Executivos afirmam que empreender é uma carreira viável para pesquisadores durante o Conecta AKCIT
Conecta AKCIT promove debate sobre empreendedorismo e inovação tecnológica
Durante o Conecta AKCIT, realizado em Goiânia nos dias 26 e 27 de fevereiro, um painel discutiu a interseção entre empreendedorismo, venture capital e inovação, reunindo pesquisadores, estudantes e profissionais do setor tecnológico.
O painel contou com a participação de especialistas como Daniel Bichuetti, co-CEO da Forlex; André Bombonati, head comercial da Amazon Web Services (AWS); e Paulo Pelaez, CEO da Lovel. O debate abordou a importância do investimento em startups, os desafios do empreendedorismo e as oportunidades que surgem ao levar conhecimento científico para o mercado.
Da pesquisa à aplicação prática
A conexão entre ciência e mercado foi um dos principais temas discutidos. Daniel Bichuetti destacou que, embora os pesquisadores tenham sempre buscado desenvolver soluções, a produção acadêmica frequentemente ficou distante das necessidades práticas do mercado.
Ele compartilhou sua experiência pessoal, afirmando que a vontade de empreender surgiu da necessidade de aplicar o conhecimento de forma concreta. “A academia sempre focou mais na teoria, que demorava para chegar ao mercado. Hoje esse caminho está mais curto”, disse Bichuetti.
A Forlex foi criada nesse contexto, utilizando inteligência artificial para resolver problemas no sistema jurídico. Bichuetti enfatizou que o empreendedorismo se fortalece quando o conhecimento técnico se alinha a uma necessidade real. “Quando você conecta pesquisa com uma dor do mercado, ali nasce a semente do empreendimento”, afirmou.
Ele também mencionou que projetos técnicos enfrentam resistência inicial de investidores, especialmente fora dos grandes centros, o que exige persistência dos empreendedores. “Para cada cem ‘nãos’, você recebe dois ‘sins’. A vida do empreendedor é aprender a continuar mesmo assim”, relatou.
Empreender como mudança de trajetória
Paulo Pelaez compartilhou sua trajetória desde a infância em Belém até sua carreira em tecnologia e a fundação de sua empresa. Ele descreveu o empreendedorismo como um processo repleto de incertezas e adaptações constantes. “A jornada empreendedora não é linear. Ela é cheia de curvas, picos e vales”, destacou.

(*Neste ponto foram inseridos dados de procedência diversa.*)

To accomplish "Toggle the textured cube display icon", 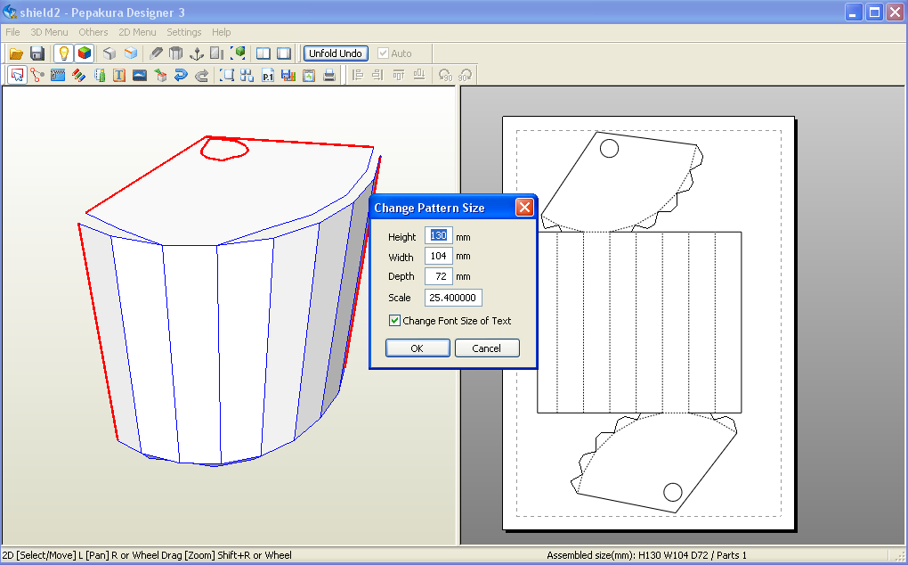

Pelaez explicou que sua decisão de deixar um emprego estável para empreender foi motivada pela busca de propósito e autonomia. “Empreender foi a forma de mudar minha realidade e a da minha família”, contou.
Ele ressaltou que muitos empreendedores começam sem investimento externo e precisam validar seus negócios diretamente com os clientes. “Antes de pensar em investimento, é preciso entender como o negócio se sustenta sozinho”, afirmou.
O papel do investimento e do ecossistema
André Bombonati, representando grandes empresas de tecnologia, enfatizou que o apoio a startups envolve muito mais do que infraestrutura tecnológica. O papel principal é atuar como parceiro estratégico no desenvolvimento dos negócios.
Ele observou que não existe um modelo único de sucesso no empreendedorismo. “Cada pessoa começa por motivos diferentes e com objetivos diferentes”, explicou Bombonati.
A escuta ativa foi destacada como fundamental para apoiar empreendedores em diferentes fases de maturidade. “A tecnologia é apenas uma parte. O mais importante é entender o problema e ajudar o negócio a crescer”, concluiu.
Caminhos além do laboratório
Ao final do painel, os participantes concordaram que o empreendedorismo tecnológico se torna uma alternativa profissional cada vez mais viável para pesquisadores e profissionais técnicos.
A inovação, em vez de ser vista como uma ruptura com a ciência, é agora considerada uma extensão natural da pesquisa, ampliando o impacto social e econômico do conhecimento produzido nas universidades.
Iniciativas como o Conecta AKCIT demonstram um crescente movimento de aproximação entre academia, mercado e investimento, criando novas oportunidades de carreira para aqueles que desejam transformar pesquisa em soluções práticas.